Like I said, numbers are very important.
With Respect
Konsie
The AOA data you're using to determine the % matched is the % matched to AOA programs, not overall. You're misinterpreting what you're looking at. My numbers come from the AOA data plus the NRMP data (which it seems you're ignoring or don't know which part to look at).
4197 DOs matched last year to either AOA or ACGME.
Approximately 4383 tried (+ some portion of 150 who didn't submit rank lists but didn't withdraw).
you need this (which you have):
https://www.natmatch.com/aoairp/stats/2013sklstats.html
PLUS
the data from page 15 of this:
http://www.nrmp.org/match-data/main-residency-match-data/
I'm not even sure what you're doing averaging your aoa data and 100%. I think you don't understand how the matches work--DO applicants can apply to both but can withdraw from either based on the interviews they receive, and you become ineligible for nrmp if you match aoa, so the pools overlap & the total is approximately that 4383 listed by the aoa.
Anyway friend,
I wish you the best of luck in your residency. Mass statistics don't reflect the quality of the individual. Also, your screen name is Russian: Piglette from Russian Winnie the Pooh. Am I right?
Fellow Ruski?
Konsie
I fixed my #'s as there were mixed data from different years.
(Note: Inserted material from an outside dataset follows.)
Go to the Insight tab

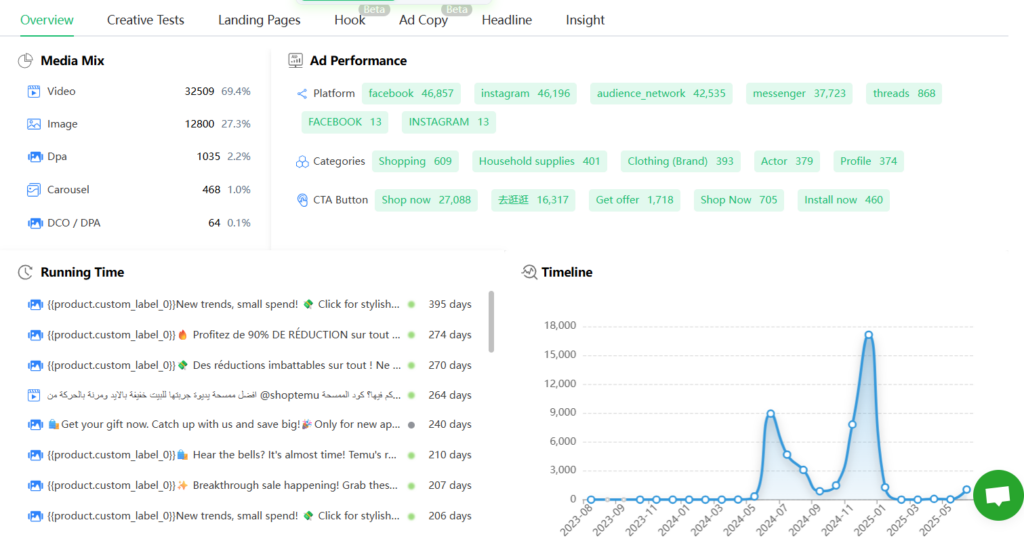tap(585, 20)
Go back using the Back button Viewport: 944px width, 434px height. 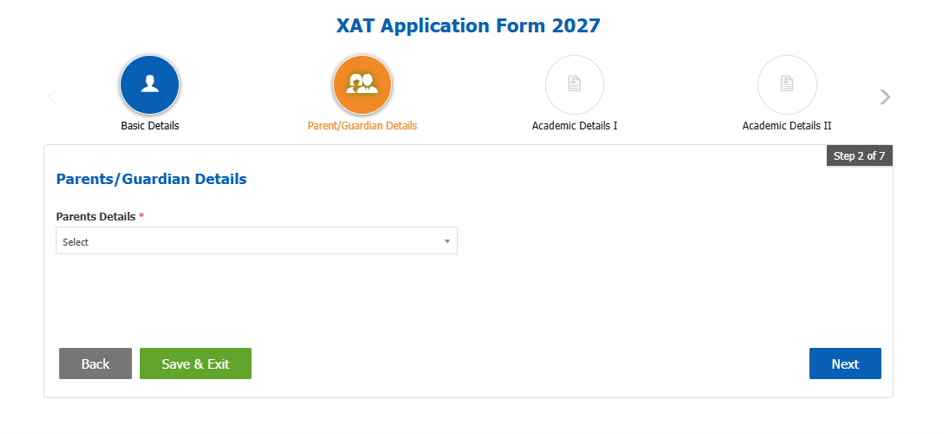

So it's in the low 80s, BUT that includes prior grads (370), who may represent people who are very difficult to match (previously unmatched or who are trying to switch fields or even have been dismissed from residency..idk), which means the match rate for current grads is higher. conversely, any number for Carib is actually lower if you consider the number they do not let apply for residency (dismiss from school, don't let sit for step exams b/c they don't think they will pass).
Additionally, i'm not sure how either data set handles soaped/scrambled matches, and that would be important. Given stronger ties to many hospitals & the numerous unfilled AOA slots, I would conjecture DOs do better post match in securing a spot. Now that acgme & aoa will be unified, I suspect they will continue to get preference for unfilled slots at those hospitals...although none of us can predict the future.
I don't have a dog in this fight as i'm a matched MD senior who did well in the match. There is much more to this than numbers as premeds rarely take into account the proportion of those who matched...but to terrible programs.And there is a distinct weakness in the rotations of many Carib students (and some DO) due to lack of affiliated teaching hospital. I have known good and bad physicians and students from all types of schools, but given what I have seen on average, I would not touch the Carib or certain DO programs until failing to gain acceptance to everything else, and DOs on average do better than Carib in matching. The OP is considering a BS/MD linked to SGU, so by definition has not exhausted those routes.